=== DOCUMENT SEGMENT ===

J Nucl Med. 1998 Jul;39(7):1166-71.

Technetium-99m-MIBI in primary and recurrent head and neck tumors: contribution of bone SPECT image fusion.

Leitha T1, Glaser C, Pruckmayer M, Rasse M, Millesi W, Lang S, Nasel C, Backfrieder W, Kainberger F.

We prospectively investigated 200 patients with the clinical suspicion for head and neck tumors. The final diagnoses were 94 primary and 56 (37 confirmed, 19 excluded) recurrent squamous cell carcinomas (SCCs), 3 primary and 7 (4 confirmed, 3 excluded) recurrent adenoid cystic carcinomas (ACCs), 6 non-Hodgkin’s lymphomas, 10 distant metastases, 6 other malignancies, 10 inflammatory and 8 other nonmalignant conditions.

Bone (600 MBq 99mTc-3,3-diphosphono-1,2-propane dicarboxylic acid tetrasodium salt) and hexakis-2-methoxyisobutyl isonitrile (MIBI) (600 MBq 99mTc-MIBI) SPECT were both performed under identical conditions (triple-head gamma camera; ultra-high-resolution, parallel-hole collimators; three-dimensional postfiltering) and judged independently and after superimposition. The results were compared to the results of biopsy, surgery and CT.

The overall sensitivity/specificity of MIBI was 90%/78% for tumor detection and 90%/95% for the identification of malignant lymph node involvement (CT: 79%/66%, respectively 90%/79%). In the subgroup of recurrent SCC and ACC the sensitivity/specificity for tumor detection was 95%/71% for MIBI versus 78%/68% for CT. The isolated assessment of bone SPECT had a sensitivity/specificity of 100%/17% for osseous tumor spread. Image fusion of MIBI and bone SPECT differentiated between regio-local bone involvement and inflammatory changes and increased the specificity of bone SPECT to 100% in primary staging. Tumor size, stage, histology and pretreatment had no statistically significant effect on tracer uptake or diagnostic utility of scintigraphy.

We propose the combined 99mTc-MIBI and bone ultra-high resolution SPECT as a highly useful imaging approach in the primary and secondary staging in patients with suspected malignancies in the head and neck region. The high specificity for malignancies in the head and neck region may be used in the differential diagnosis between head and neck malignancies and inflammatory disease in patients with the accidental finding of enlarged lymph nodes and no clinical signs of a primary tumor. Image fusion with bone scanning is mandatory for the topographical orientation and increases the specificity of bone scanning to differentiate between inflammatory or malignant causes of increased bone metabolism.

=== DATASET ===

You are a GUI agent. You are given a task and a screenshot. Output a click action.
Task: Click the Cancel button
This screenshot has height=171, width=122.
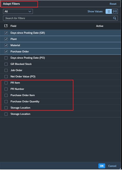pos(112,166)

===
=== DATASET ===

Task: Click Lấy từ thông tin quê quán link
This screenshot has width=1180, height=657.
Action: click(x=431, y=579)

===

→ PROBLEM
Copy from the MIBI imaging abstract, word for word, the passage starting at "J Nucl Med. 1998" and ending at "other nonmalignant conditions.". Work from the abstract alone.

→ SOLUTION TO THIS EXERCISE
J Nucl Med. 1998 Jul;39(7):1166-71.

Technetium-99m-MIBI in primary and recurrent head and neck tumors: contribution of bone SPECT image fusion.

Leitha T1, Glaser C, Pruckmayer M, Rasse M, Millesi W, Lang S, Nasel C, Backfrieder W, Kainberger F.

We prospectively investigated 200 patients with the clinical suspicion for head and neck tumors. The final diagnoses were 94 primary and 56 (37 confirmed, 19 excluded) recurrent squamous cell carcinomas (SCCs), 3 primary and 7 (4 confirmed, 3 excluded) recurrent adenoid cystic carcinomas (ACCs), 6 non-Hodgkin’s lymphomas, 10 distant metastases, 6 other malignancies, 10 inflammatory and 8 other nonmalignant conditions.